Task requirements =
1. From the fish food post, extract everything from "I'm not sure" down to "over the map.".
2. In the fish food post, which brand is said to be the only one that uses any solid ingredients?
3. Translate this sentence from the fish food post into Spanish: "There appears to be little difference in the quality of the food."

BEGIN Selected passage

I'm not sure I'd say Hikari is mediocre quality. It's good quality food, it's just not so spectacular that it should merit all of the hype that it is given. The price is a bit high for what it really is, and that agitates me. Most brands when you compare them are about the same in quality, yet the prices are all over the map.
Omega One is the only brand that uses any solid ingredients which might merit a price increase of sorts. But that doesn't necessarily mean that the fish benefit any from the use of "whole" rather than meal. Either way, I'm using them from now on just on principle alone! ha! hehe
If you compare the Hikari basic tropical flakes:
Fish meal, milt meal, starch, claim meal, Antartic krill meal, wheat flour, gluten meal, cocoa powder, spirulina, carotenoid fortifier, brewers' dried yeast, sea weed meal, crab meal, fish oil, vegetable lecithin, vitamin A supplement, vitamin D3 supplement, vitamin E supplement, menadione sodium bisulfite complex (source of vitamin K), thiamine mononitrate, riboflavin, niacin, calcium pantothenate, pyridoxine hydrochloride, vitamin B12 supplement, biotin, choline chloride, folic acid, inositol
With the el cheapo Wardley premium basic flakes:
Ingredients
Fish meal, wheat flour, soy protein concentrate, wheat gluten meal, herring meal, brewers dried yeast, fish oil, rice flour, shrimp meal, wheat germ meal, soy protein isolate, spirulina, krill digest, crab meal, ferrous oxide, lecithin, xanthan gum, L-ascorbyl-2-polyphosphate, choline chloride, betaine, astaxanthin oil, oleoresin carrot oil, chlorophyll extract, ethoxyquin, vitamin A, vitamin D3, vitamin E, riboflavin, niacin, calcium pantothenate, menadione sodium bisulfite complex, folic acid
There appears to be little difference in the quality of the food. Not all of the ingredients are identical, but they are so similar that it hardly merits Hikari charging almost twice as much money.

END Selected passage
BEGIN Information shown

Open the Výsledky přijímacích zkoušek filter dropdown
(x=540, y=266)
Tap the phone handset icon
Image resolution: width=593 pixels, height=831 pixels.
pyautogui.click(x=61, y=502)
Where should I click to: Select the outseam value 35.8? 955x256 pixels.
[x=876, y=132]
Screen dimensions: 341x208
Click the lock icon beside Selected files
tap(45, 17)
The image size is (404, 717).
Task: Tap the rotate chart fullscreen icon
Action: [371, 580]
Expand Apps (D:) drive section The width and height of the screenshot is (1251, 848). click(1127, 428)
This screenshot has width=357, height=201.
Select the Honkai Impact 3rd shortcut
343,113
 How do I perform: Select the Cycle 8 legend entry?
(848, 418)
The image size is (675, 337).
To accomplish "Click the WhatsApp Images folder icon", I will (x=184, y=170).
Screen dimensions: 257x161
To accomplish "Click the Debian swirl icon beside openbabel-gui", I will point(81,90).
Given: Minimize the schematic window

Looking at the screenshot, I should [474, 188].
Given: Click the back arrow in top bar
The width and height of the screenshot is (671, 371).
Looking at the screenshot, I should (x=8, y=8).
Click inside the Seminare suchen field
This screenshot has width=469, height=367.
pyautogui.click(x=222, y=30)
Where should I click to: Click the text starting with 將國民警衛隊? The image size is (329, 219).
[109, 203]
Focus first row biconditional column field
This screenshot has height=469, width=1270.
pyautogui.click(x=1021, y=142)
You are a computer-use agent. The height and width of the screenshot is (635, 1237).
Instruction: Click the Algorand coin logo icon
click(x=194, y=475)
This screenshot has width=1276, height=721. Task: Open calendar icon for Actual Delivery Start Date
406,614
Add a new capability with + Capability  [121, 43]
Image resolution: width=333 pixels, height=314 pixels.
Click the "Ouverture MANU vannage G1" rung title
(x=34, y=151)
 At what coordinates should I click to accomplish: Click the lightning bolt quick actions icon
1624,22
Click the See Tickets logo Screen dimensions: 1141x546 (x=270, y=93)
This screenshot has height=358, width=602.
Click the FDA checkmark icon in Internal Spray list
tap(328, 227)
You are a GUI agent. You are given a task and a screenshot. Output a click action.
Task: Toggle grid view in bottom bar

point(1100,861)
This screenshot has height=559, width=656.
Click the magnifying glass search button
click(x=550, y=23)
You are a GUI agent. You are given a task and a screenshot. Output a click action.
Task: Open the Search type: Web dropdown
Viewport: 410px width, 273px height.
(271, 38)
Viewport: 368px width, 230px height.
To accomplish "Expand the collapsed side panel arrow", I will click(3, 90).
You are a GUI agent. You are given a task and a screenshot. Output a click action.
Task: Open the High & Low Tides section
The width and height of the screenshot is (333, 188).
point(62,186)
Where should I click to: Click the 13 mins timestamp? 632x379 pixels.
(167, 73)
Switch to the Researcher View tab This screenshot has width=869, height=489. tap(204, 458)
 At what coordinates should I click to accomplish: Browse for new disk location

END Information shown

Answers for the exercise =
1.
I'm not sure I'd say Hikari is mediocre quality. It's good quality food, it's just not so spectacular that it should merit all of the hype that it is given. The price is a bit high for what it really is, and that agitates me. Most brands when you compare them are about the same in quality, yet the prices are all over the map.

2. Omega One

3. Parece haber poca diferencia en la calidad del alimento.